EXERCISE:
Rewrite everything from the line containing "may [213, 842]" down to the line containing "including [750, 715]", replacing "Raffle" with "Lottery" and leaving all else unchanged. Give back only those lines.

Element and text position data

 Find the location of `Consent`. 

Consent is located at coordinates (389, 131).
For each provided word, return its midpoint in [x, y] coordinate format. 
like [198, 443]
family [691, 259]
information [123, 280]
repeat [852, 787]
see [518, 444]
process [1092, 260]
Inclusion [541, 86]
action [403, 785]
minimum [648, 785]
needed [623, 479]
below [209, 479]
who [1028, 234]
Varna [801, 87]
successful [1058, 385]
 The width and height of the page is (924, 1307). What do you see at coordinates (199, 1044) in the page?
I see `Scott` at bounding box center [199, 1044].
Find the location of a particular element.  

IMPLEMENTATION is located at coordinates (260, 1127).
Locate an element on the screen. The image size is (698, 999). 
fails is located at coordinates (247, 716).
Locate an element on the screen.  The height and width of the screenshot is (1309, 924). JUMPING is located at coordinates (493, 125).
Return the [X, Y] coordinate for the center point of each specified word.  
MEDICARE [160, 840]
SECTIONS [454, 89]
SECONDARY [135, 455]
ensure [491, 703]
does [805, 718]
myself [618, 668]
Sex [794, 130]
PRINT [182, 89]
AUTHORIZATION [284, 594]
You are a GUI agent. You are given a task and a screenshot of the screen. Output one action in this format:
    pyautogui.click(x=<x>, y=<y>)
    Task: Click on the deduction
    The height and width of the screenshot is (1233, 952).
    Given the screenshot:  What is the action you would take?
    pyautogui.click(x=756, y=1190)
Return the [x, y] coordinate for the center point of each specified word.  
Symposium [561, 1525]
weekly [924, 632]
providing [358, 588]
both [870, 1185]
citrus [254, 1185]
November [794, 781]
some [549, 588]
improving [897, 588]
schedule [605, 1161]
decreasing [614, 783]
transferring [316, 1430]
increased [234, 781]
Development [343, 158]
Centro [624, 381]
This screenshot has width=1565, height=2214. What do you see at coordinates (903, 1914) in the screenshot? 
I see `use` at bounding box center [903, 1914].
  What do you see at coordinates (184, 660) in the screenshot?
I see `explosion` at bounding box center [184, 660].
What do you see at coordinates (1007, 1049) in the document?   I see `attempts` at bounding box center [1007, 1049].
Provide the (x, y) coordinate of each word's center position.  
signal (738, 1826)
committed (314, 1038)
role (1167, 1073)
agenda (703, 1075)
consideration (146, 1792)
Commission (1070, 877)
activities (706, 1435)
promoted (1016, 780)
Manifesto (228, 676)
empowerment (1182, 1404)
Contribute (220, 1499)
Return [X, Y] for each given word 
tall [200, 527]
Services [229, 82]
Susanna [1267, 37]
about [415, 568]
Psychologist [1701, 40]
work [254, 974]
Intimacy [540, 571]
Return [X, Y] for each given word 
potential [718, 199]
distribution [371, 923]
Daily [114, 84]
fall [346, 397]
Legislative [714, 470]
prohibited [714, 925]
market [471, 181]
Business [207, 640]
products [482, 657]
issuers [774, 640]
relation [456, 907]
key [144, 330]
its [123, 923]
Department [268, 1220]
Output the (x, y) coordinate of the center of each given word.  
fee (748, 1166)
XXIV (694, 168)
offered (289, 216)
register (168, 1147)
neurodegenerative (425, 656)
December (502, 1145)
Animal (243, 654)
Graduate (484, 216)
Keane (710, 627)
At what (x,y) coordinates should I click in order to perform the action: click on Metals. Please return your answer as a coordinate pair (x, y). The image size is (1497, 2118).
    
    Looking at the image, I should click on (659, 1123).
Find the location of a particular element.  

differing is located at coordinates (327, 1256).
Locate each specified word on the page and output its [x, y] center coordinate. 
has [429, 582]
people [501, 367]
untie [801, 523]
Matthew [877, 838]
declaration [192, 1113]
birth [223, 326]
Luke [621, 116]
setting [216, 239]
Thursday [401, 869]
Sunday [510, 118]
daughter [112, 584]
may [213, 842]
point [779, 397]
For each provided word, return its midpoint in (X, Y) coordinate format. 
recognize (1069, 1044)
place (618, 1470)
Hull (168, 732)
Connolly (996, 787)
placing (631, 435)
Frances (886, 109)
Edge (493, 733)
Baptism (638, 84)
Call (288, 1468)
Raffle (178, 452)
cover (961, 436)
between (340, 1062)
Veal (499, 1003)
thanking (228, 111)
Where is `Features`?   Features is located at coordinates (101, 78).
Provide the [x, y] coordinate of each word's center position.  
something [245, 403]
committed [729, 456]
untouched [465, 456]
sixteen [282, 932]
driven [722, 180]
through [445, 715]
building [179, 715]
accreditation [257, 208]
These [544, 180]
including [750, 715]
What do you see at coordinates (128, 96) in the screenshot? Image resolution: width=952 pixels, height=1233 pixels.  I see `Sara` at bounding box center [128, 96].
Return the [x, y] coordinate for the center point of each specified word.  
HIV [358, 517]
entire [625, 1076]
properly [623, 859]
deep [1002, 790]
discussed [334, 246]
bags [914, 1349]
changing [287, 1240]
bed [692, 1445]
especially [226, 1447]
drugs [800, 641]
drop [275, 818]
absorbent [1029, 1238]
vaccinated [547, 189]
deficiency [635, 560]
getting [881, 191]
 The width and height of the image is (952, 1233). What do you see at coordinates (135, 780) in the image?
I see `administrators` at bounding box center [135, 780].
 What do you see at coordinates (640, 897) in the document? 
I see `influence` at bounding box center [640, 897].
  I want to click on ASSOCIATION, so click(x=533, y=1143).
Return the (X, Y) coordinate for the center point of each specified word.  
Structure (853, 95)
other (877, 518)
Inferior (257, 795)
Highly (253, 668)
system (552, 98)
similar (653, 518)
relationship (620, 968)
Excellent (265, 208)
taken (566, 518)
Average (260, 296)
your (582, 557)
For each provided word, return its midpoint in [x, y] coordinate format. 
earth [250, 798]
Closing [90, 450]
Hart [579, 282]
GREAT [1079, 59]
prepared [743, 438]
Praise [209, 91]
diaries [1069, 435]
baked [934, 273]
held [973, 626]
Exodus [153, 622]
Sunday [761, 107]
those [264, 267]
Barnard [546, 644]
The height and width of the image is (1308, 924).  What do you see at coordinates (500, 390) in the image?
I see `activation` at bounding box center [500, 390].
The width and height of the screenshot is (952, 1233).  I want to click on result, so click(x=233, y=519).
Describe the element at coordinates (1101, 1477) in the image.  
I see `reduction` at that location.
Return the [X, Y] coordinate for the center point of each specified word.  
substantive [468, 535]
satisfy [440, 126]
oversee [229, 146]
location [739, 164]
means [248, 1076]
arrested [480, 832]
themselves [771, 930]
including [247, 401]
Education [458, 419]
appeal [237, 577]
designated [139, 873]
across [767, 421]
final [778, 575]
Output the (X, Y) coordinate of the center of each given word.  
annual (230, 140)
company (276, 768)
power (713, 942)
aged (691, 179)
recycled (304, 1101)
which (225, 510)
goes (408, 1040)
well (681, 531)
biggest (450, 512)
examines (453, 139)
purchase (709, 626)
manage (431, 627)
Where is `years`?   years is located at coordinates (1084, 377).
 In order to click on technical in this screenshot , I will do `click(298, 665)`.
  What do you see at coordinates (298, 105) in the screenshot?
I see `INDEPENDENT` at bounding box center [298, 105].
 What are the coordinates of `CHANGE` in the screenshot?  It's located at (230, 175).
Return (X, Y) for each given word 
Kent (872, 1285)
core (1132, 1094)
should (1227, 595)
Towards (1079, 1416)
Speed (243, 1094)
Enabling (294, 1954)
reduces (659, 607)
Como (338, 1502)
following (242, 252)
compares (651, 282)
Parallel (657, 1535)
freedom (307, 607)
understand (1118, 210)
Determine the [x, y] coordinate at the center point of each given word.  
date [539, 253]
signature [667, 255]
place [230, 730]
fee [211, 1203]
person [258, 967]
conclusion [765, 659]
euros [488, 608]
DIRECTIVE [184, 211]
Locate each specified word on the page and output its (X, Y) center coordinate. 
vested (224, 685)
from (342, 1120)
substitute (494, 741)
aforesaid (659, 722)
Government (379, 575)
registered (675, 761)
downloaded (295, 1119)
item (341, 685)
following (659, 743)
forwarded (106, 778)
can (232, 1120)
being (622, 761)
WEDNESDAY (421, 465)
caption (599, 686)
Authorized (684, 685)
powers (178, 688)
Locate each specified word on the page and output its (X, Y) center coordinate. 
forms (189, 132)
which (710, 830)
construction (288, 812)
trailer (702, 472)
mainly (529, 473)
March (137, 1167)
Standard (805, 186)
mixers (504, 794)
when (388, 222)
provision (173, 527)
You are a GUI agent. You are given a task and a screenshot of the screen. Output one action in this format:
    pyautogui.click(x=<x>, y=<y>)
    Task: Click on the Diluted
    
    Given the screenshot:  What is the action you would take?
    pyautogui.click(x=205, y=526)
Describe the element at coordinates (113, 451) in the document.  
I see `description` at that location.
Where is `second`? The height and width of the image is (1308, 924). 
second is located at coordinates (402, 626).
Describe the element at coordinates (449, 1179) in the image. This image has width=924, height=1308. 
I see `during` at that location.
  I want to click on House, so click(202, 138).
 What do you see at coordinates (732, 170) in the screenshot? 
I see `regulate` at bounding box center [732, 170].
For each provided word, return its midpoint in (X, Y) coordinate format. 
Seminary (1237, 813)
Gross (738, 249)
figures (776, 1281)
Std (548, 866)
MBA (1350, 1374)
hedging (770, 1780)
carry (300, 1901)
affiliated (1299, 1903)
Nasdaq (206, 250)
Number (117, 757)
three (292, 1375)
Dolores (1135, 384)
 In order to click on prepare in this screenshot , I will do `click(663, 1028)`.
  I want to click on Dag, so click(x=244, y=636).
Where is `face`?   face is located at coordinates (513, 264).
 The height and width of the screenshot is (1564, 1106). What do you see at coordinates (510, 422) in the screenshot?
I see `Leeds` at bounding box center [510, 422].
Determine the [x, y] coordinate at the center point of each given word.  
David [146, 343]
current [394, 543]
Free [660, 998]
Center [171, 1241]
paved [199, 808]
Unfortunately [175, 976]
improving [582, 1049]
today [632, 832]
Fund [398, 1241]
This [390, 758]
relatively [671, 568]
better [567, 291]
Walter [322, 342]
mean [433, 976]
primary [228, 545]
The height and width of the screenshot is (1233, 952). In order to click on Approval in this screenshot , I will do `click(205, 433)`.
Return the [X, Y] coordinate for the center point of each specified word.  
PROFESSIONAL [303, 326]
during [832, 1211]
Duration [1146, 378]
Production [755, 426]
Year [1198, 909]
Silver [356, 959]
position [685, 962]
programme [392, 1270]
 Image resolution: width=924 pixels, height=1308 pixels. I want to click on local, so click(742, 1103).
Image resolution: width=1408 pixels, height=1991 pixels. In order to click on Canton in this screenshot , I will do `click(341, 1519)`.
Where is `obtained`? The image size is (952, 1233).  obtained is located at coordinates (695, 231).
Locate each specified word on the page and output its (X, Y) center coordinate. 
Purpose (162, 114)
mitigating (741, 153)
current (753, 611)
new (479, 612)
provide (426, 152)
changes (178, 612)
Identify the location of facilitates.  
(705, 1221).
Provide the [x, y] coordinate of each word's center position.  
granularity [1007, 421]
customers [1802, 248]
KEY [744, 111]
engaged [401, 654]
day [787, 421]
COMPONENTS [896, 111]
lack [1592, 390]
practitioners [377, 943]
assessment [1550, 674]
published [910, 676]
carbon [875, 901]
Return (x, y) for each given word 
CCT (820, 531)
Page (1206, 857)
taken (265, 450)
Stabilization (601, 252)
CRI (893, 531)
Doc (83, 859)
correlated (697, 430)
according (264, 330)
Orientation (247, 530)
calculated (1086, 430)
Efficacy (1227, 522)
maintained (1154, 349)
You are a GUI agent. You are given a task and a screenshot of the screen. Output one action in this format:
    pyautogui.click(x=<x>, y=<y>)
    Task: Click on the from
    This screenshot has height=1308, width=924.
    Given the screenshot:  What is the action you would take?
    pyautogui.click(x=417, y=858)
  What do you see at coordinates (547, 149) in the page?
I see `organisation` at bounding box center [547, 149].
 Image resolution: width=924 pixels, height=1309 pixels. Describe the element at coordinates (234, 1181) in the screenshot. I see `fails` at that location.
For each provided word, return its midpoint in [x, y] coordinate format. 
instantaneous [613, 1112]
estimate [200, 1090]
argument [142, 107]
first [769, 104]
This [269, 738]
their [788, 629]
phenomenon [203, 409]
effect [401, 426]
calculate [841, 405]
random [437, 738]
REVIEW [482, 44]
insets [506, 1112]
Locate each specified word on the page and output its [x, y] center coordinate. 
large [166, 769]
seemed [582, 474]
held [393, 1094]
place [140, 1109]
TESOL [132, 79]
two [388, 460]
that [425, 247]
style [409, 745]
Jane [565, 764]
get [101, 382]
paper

EXPECTED ANSWER:
may [213, 842]
point [779, 397]
For each provided word, return its midpoint in (X, Y) coordinate format. 
recognize (1069, 1044)
place (618, 1470)
Hull (168, 732)
Connolly (996, 787)
placing (631, 435)
Frances (886, 109)
Edge (493, 733)
Baptism (638, 84)
Call (288, 1468)
Lottery (178, 452)
cover (961, 436)
between (340, 1062)
Veal (499, 1003)
thanking (228, 111)
Where is `Features`?   Features is located at coordinates (101, 78).
Provide the [x, y] coordinate of each word's center position.  
something [245, 403]
committed [729, 456]
untouched [465, 456]
sixteen [282, 932]
driven [722, 180]
through [445, 715]
building [179, 715]
accreditation [257, 208]
These [544, 180]
including [750, 715]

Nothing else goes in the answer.